6 June 2002
Throughout history, women have been portrayed as the weaker sex. As a result of these unfair social assumptions, women have been working hard to dissociate themselves from this stereotype and become more independent with their lives. Many prominent writers have addressed this matter in their stories. John Steinbeck's "The Chrysanthemums" is one of those famous stories that deal with the feminist issue. The story describes Elisa Allen's frustration with her marriage, her sense of isolation from the world and her hidden desires to express herself as a woman, to explore her sexuality and live a more passionate life.
The setting plays a significant role in the story. It reinforces Elisa's feelings of isolation from the world. The tale is set in the beautiful valley of Salinas, California, but with all its beauty, this location takes on the role of some sort of prison in which one could feel trapped.
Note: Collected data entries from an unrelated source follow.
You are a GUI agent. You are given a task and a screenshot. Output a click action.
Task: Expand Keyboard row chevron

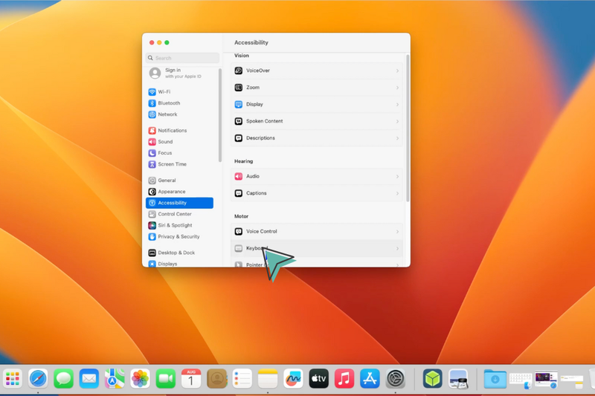[x=397, y=249]
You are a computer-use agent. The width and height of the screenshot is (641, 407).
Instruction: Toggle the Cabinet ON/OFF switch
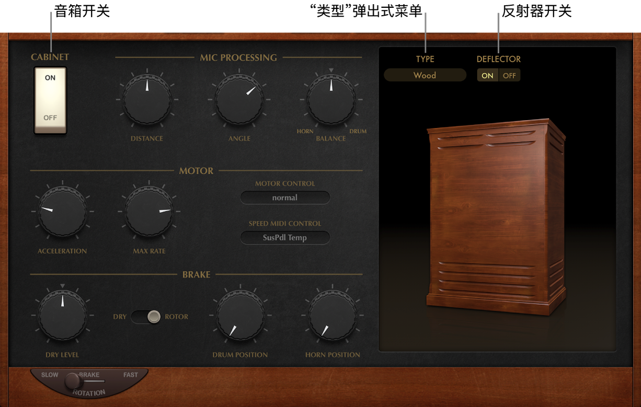click(x=50, y=100)
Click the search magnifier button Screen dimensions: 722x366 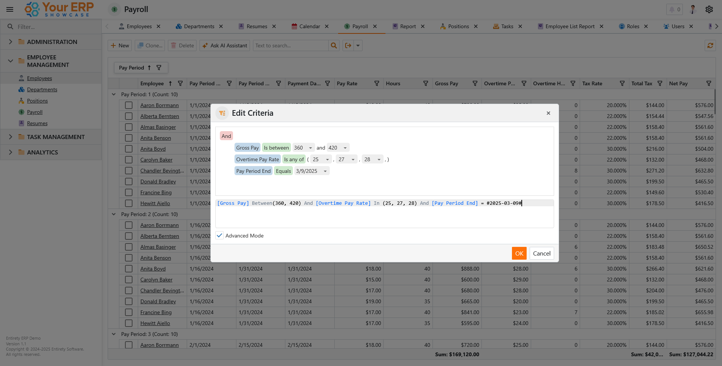tap(334, 45)
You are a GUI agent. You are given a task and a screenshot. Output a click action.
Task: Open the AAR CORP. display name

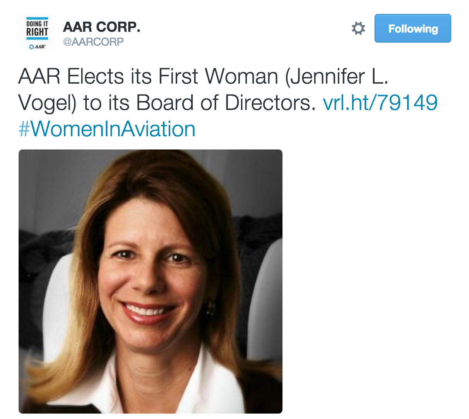(x=101, y=27)
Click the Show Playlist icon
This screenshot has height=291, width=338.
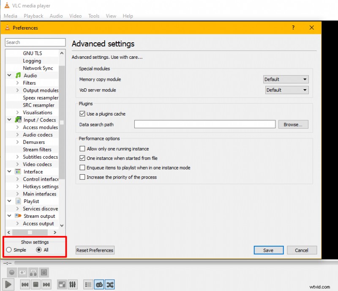[87, 284]
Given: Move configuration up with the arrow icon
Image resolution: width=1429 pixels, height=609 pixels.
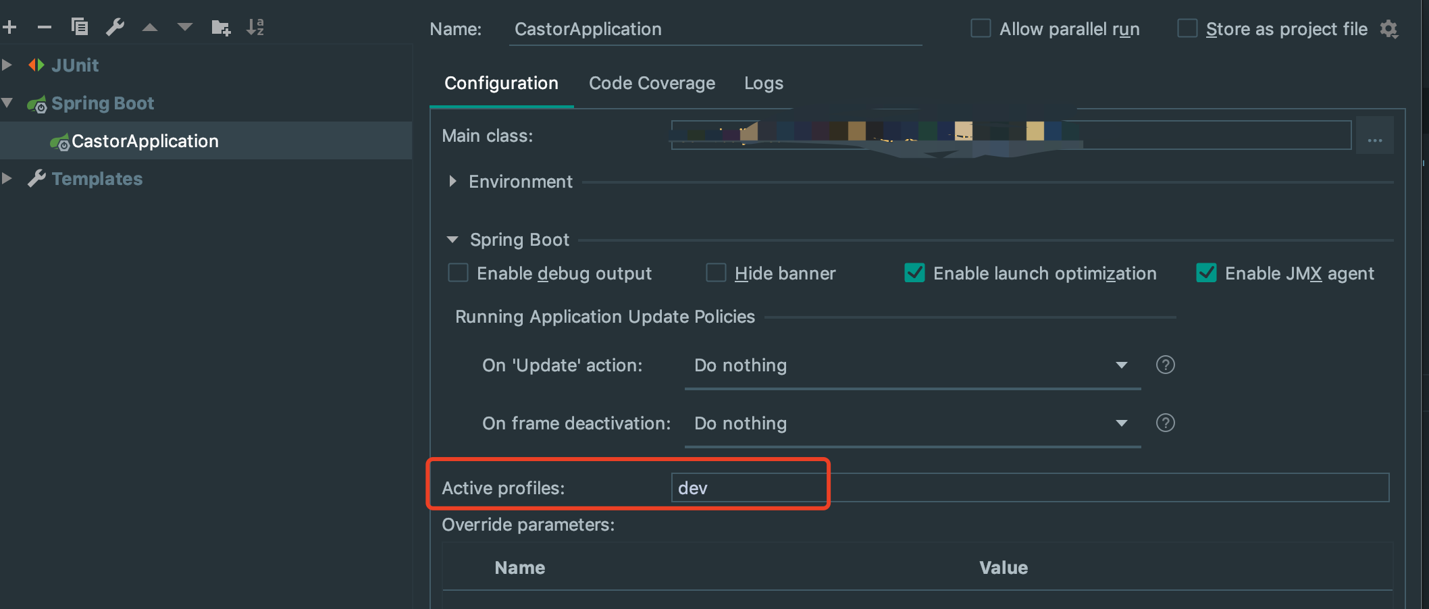Looking at the screenshot, I should [x=150, y=28].
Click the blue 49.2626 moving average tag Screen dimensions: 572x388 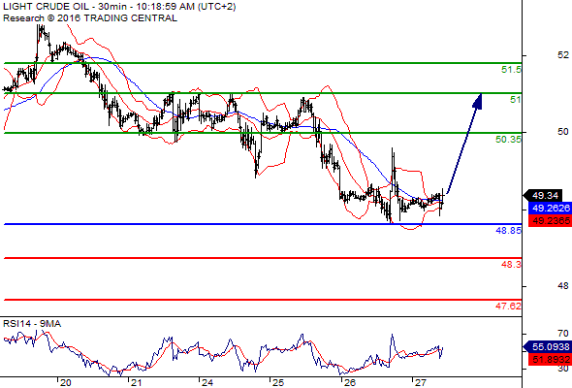[x=550, y=208]
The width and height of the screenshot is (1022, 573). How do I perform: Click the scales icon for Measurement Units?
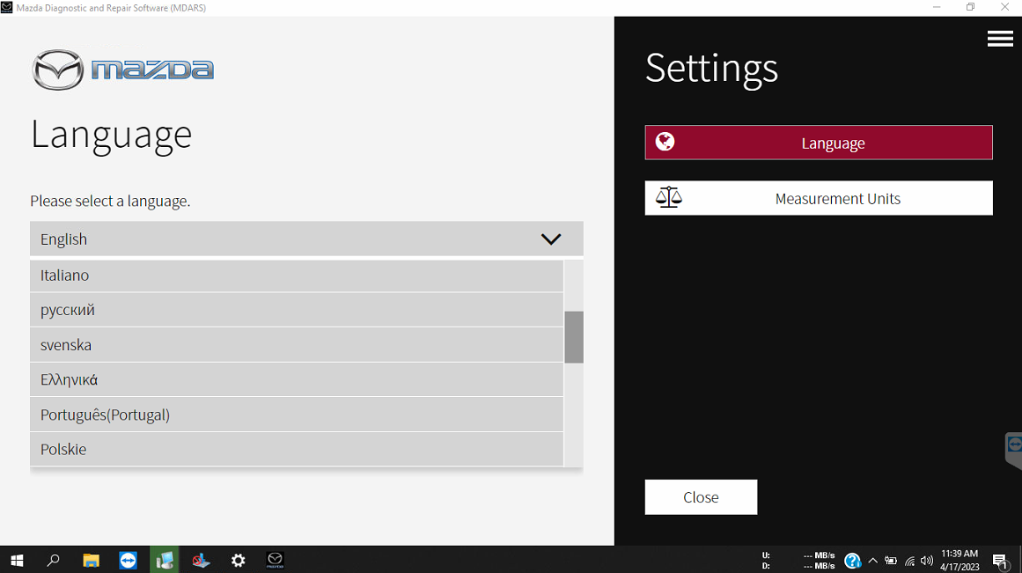669,197
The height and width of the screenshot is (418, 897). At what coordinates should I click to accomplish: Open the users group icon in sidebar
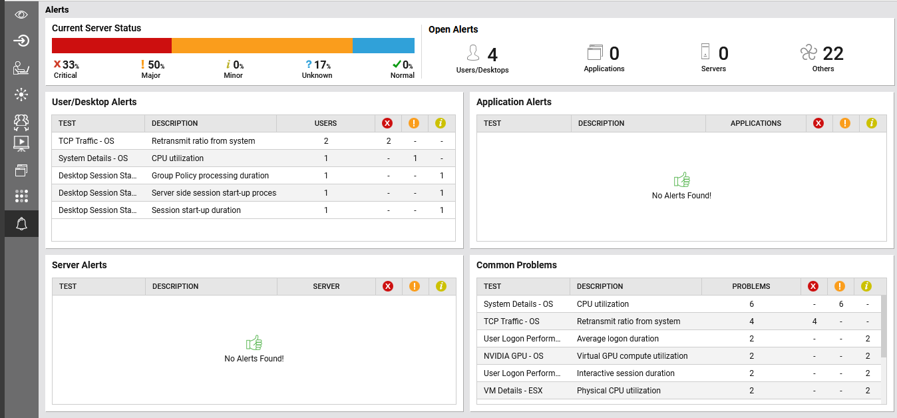click(21, 121)
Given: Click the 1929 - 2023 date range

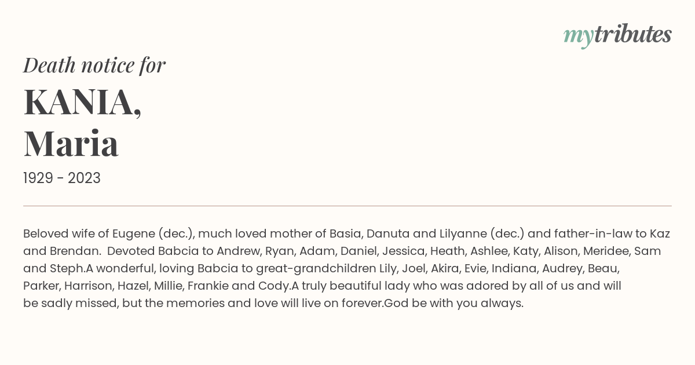Looking at the screenshot, I should (62, 178).
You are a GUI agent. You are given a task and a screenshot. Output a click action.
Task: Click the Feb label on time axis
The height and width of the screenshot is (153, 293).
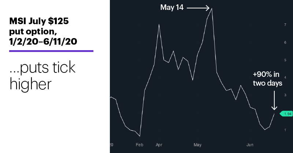click(x=140, y=145)
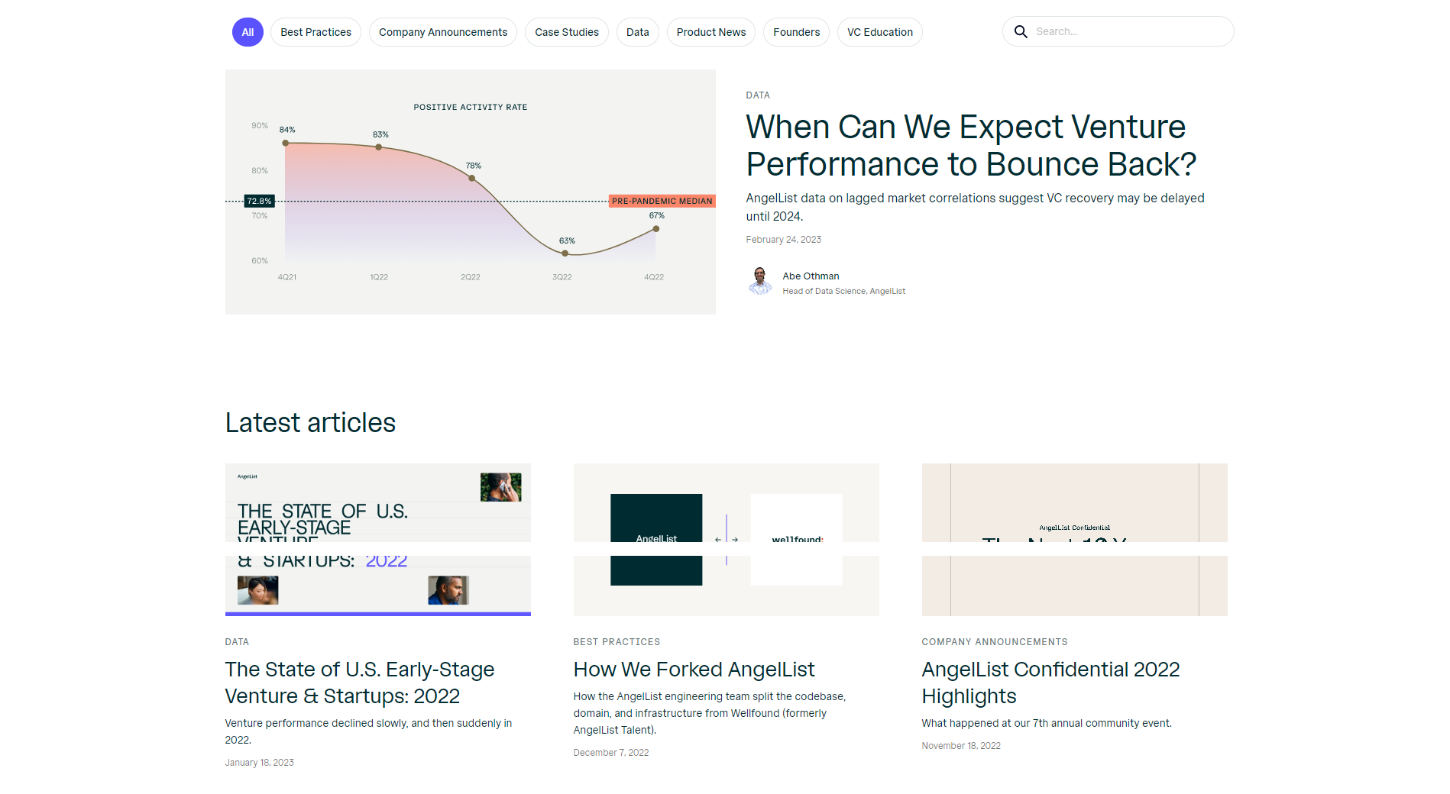Click Abe Othman's author avatar
The width and height of the screenshot is (1450, 794).
[x=759, y=281]
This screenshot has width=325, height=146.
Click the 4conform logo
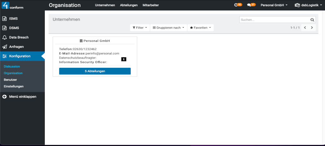(x=13, y=5)
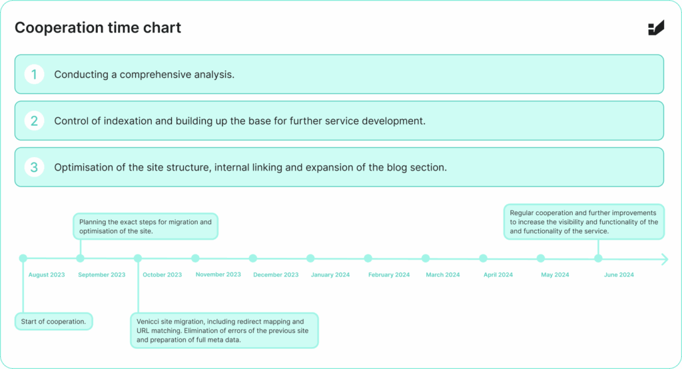Select the 'Control of indexation' row
Screen dimensions: 682x369
click(x=339, y=121)
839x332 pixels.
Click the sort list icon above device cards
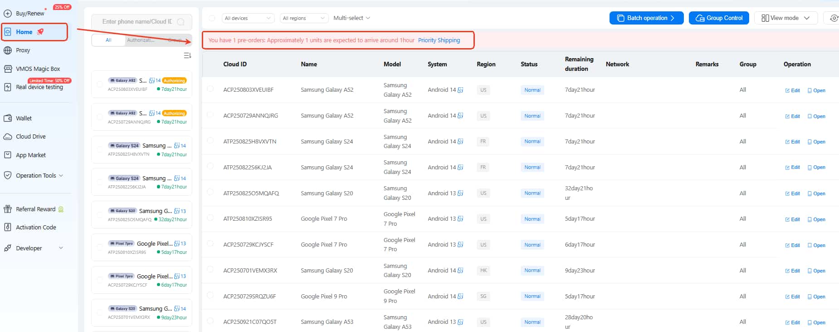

"The high grey-flannel fog of winter closed off the Salinas Valley from the sky and from all the rest of the world. On every side it sat like a lid on the mountains and made of the great valley a closed pot" (378). We can appreciate how this atmosphere could have a negative effect on a person. Another part of the setting that plays an equally important roll is the fence that surrounds Elisa's garden from her husband and the rest of the world. "[Henry] leaned over the wire fence that protected her flower garden from cattle and dogs and chickens" (379). These animals represent Henry's world while the garden represents hers. Henry always approaches the fence calmly and carefully never wanting to disrupt his wife's universe. On the other hand, when the tinker makes a visit, he...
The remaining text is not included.